TASK OBJECTIVE – Starting with the line that contains "Kongressband 2018: (331, 2266)", copy out each line through the end of the entries below, exactly as written, and nothing else.

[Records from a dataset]

========

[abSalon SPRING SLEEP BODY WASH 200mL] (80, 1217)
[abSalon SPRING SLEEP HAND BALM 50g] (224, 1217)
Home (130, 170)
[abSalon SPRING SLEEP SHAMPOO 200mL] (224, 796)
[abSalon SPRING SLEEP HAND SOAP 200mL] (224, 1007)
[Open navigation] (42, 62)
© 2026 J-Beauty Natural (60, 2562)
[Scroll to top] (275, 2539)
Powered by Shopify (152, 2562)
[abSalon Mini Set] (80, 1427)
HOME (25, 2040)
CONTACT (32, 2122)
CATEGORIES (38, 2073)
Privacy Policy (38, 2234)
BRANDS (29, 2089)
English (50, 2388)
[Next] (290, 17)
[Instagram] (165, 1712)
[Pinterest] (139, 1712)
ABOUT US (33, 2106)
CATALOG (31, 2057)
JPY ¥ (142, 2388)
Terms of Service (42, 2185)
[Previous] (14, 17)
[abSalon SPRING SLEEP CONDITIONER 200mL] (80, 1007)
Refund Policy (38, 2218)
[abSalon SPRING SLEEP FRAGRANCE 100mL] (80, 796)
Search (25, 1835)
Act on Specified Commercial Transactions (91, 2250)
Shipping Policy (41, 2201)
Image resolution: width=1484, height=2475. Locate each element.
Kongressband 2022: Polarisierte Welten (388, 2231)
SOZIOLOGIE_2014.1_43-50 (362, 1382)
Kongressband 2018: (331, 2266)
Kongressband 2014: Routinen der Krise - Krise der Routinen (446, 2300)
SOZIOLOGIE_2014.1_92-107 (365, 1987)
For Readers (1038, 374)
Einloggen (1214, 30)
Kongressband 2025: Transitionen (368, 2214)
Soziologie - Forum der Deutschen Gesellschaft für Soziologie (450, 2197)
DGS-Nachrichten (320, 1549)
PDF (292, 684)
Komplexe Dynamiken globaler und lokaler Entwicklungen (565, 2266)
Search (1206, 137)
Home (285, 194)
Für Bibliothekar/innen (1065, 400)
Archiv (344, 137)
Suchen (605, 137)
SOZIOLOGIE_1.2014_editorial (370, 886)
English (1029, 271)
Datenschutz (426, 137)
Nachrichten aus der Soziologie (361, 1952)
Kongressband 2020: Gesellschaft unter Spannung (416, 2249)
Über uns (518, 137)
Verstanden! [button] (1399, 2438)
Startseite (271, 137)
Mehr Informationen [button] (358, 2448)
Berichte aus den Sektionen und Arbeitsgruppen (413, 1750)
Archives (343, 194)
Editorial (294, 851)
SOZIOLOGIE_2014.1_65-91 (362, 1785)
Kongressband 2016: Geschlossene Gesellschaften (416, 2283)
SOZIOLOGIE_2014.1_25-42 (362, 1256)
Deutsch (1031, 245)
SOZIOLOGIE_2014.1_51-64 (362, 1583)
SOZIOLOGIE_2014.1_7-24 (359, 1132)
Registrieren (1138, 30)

========

WRITTEN RESPONSE –
Kongressband 2018: (331, 2266)
Kongressband 2014: Routinen der Krise - Krise der Routinen (446, 2300)
SOZIOLOGIE_2014.1_92-107 (365, 1987)
For Readers (1038, 374)
Einloggen (1214, 30)
Kongressband 2025: Transitionen (368, 2214)
Soziologie - Forum der Deutschen Gesellschaft für Soziologie (450, 2197)
DGS-Nachrichten (320, 1549)
PDF (292, 684)
Komplexe Dynamiken globaler und lokaler Entwicklungen (565, 2266)
Search (1206, 137)
Home (285, 194)
Für Bibliothekar/innen (1065, 400)
Archiv (344, 137)
Suchen (605, 137)
SOZIOLOGIE_1.2014_editorial (370, 886)
English (1029, 271)
Datenschutz (426, 137)
Nachrichten aus der Soziologie (361, 1952)
Kongressband 2020: Gesellschaft unter Spannung (416, 2249)
Über uns (518, 137)
Verstanden! [button] (1399, 2438)
Startseite (271, 137)
Mehr Informationen [button] (358, 2448)
Berichte aus den Sektionen und Arbeitsgruppen (413, 1750)
Archives (343, 194)
Editorial (294, 851)
SOZIOLOGIE_2014.1_65-91 (362, 1785)
Kongressband 2016: Geschlossene Gesellschaften (416, 2283)
SOZIOLOGIE_2014.1_25-42 (362, 1256)
Deutsch (1031, 245)
SOZIOLOGIE_2014.1_51-64 (362, 1583)
SOZIOLOGIE_2014.1_7-24 (359, 1132)
Registrieren (1138, 30)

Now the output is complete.